Task details » Only some lines are wanted: please transcribe exactly those from the one containing "Task: Click the OK button" through the end of the data, pictures excluded.

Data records
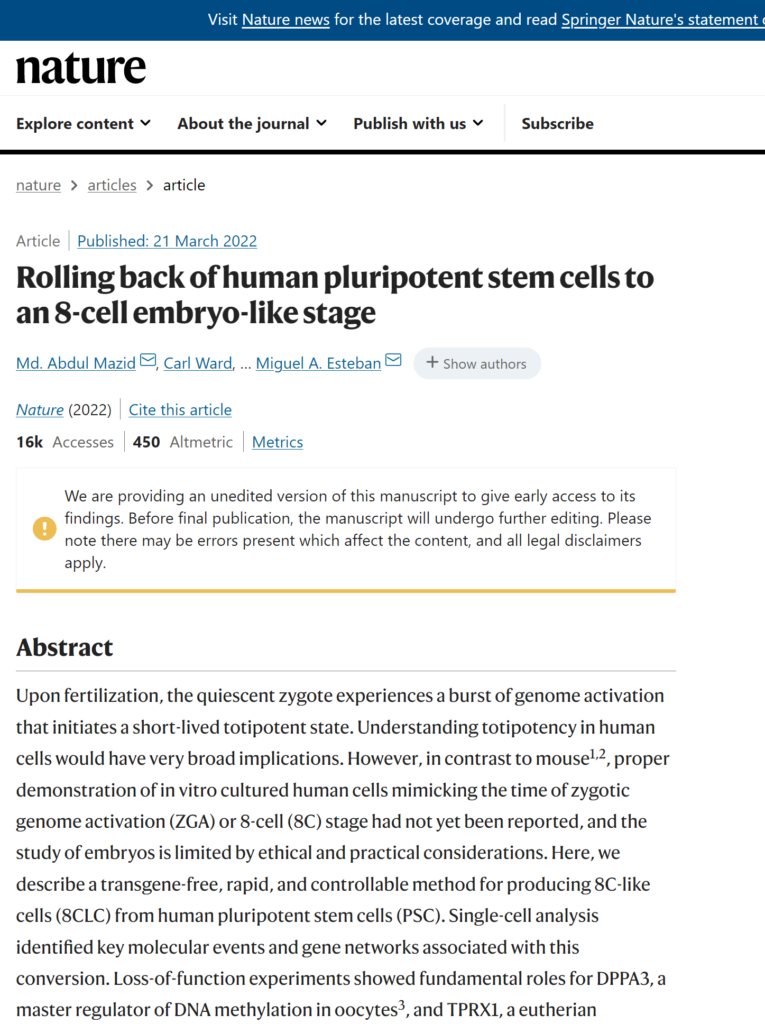This screenshot has width=765, height=1024.
Task: Expand the Explore content menu
Action: pos(83,124)
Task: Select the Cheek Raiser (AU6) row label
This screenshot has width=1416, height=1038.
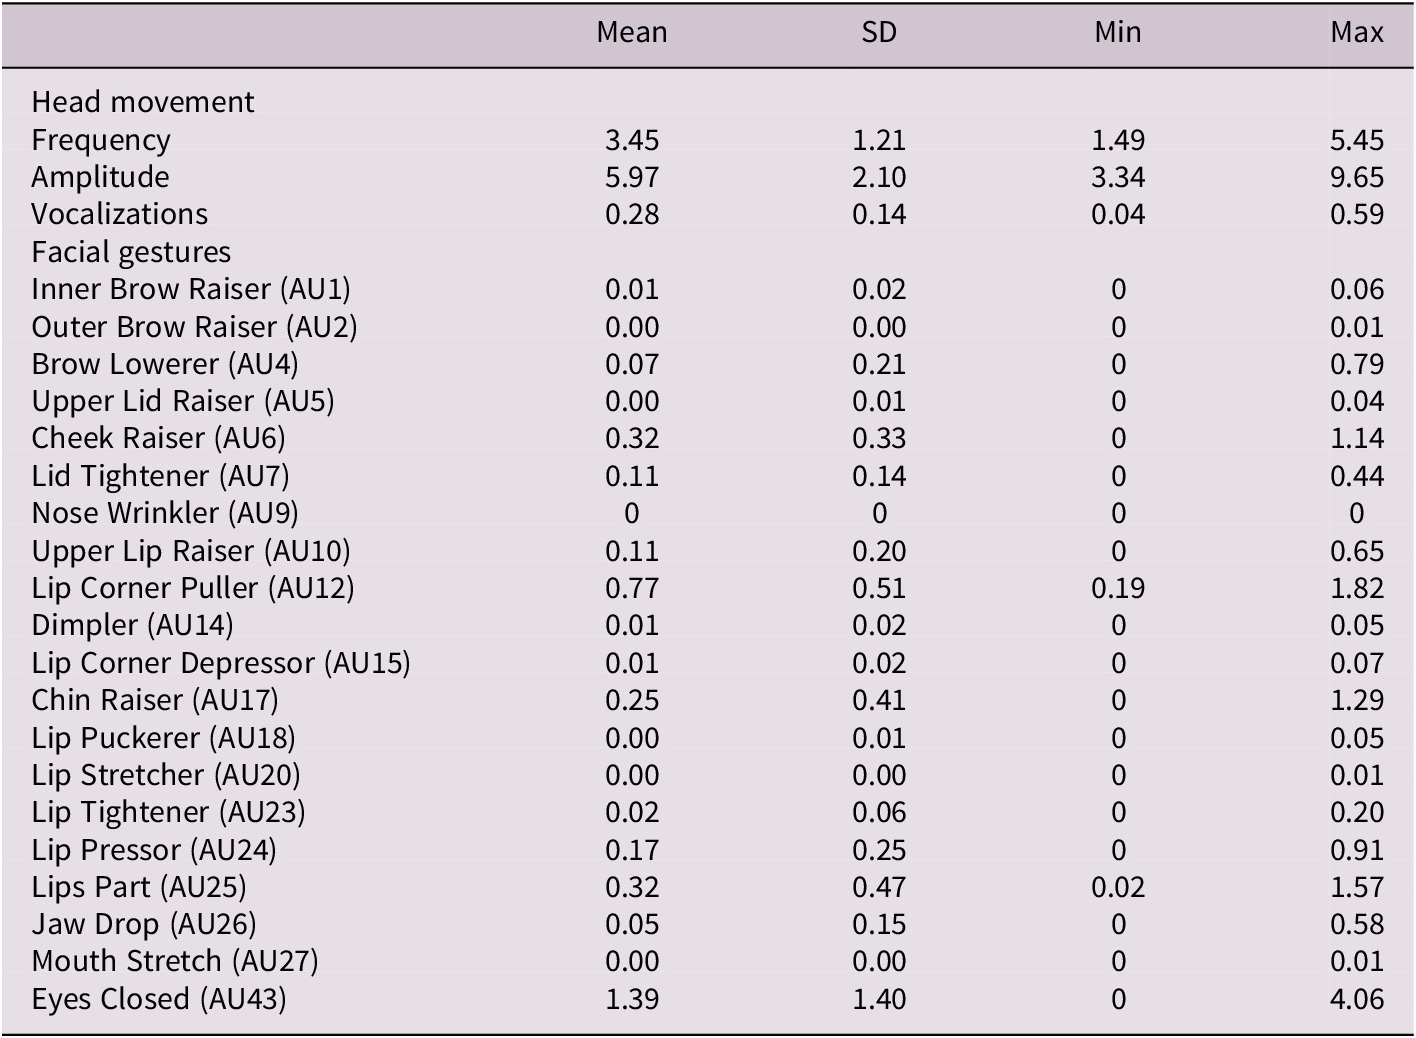Action: point(158,438)
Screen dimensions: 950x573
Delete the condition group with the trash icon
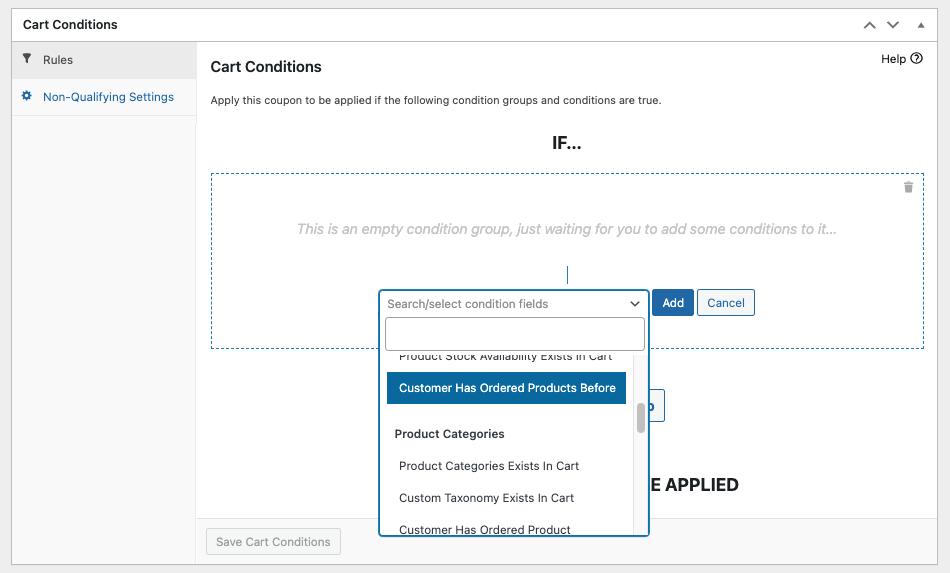coord(908,187)
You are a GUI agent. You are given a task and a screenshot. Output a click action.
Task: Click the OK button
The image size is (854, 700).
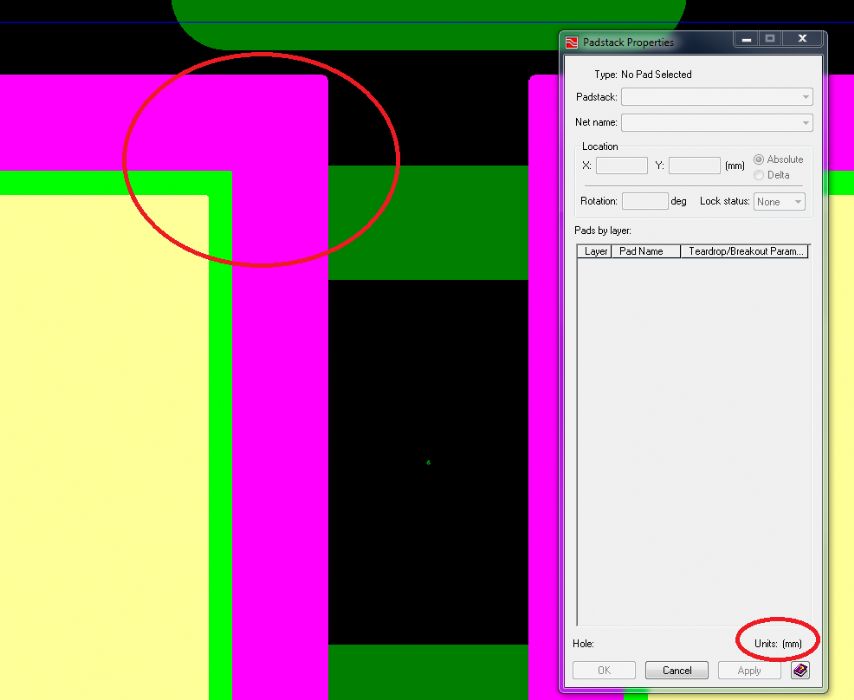pos(603,670)

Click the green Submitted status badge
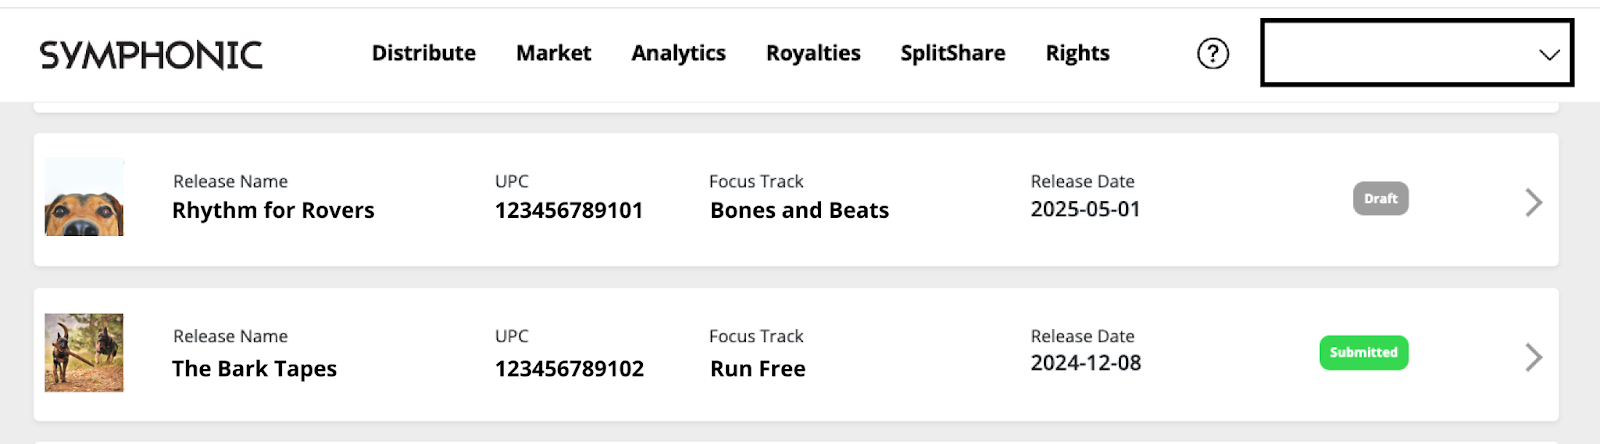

Result below »
Task: Click the OK button
The image size is (854, 700).
pos(603,670)

Click the green Submitted status badge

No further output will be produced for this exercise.